What Is Fluid-Structure Interaction? And How to Solve FSI Issues
Intuitively, solid materials, walls, or obstacles influence fluid flow. However, a surrounding fluid flow can also affect a movable or deformable structure. Interestingly, there are also more complex problems in two-way interaction situations, where the fluid flows influence structures by deforming them with large displacements, and structural response causes changes in fluid motion.
This article will explore situations where solids and fluids can influence each other through one-way and two-way fluid-structure interaction.
What is a Fluid-Structure Interaction Problem?
The interaction between fluid flow and solid structures involves complex simultaneous phenomena such as the dynamics of fluids, solid mechanics, and thermodynamics.
The coupling of these phenomena can result in various outcomes, such as vortex-induced vibration or aeroelasticity.
Vortex-induced vibration manifests itself in many different branches of engineering, from cables to heat exchanger tube arrays.
Aeroelastic effects are common in aerospace structures because they must be lightweight while enduring large aerodynamic loads.
A flow field characterizes laminar and turbulent flows, while deformation and stress fields characterize the solid structure. Thus, solid deformation and stress fields can affect a fluid flow, and the flow field can affect a solid.
From a practical point of view, how can two different software communicate, and what is the relevance of fluid-structure interaction problems for various industries? Read this article to learn more!

========================

According to the fluid-structure interaction article, why are aeroelastic effects common in aerospace structures? The material after this point has no connection to the fluid-structure interaction article.

**Source material**:
========================

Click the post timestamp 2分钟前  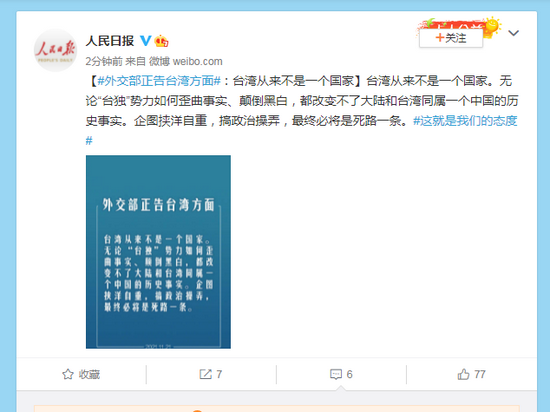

========================

**Reply**: They must be lightweight while enduring large aerodynamic loads.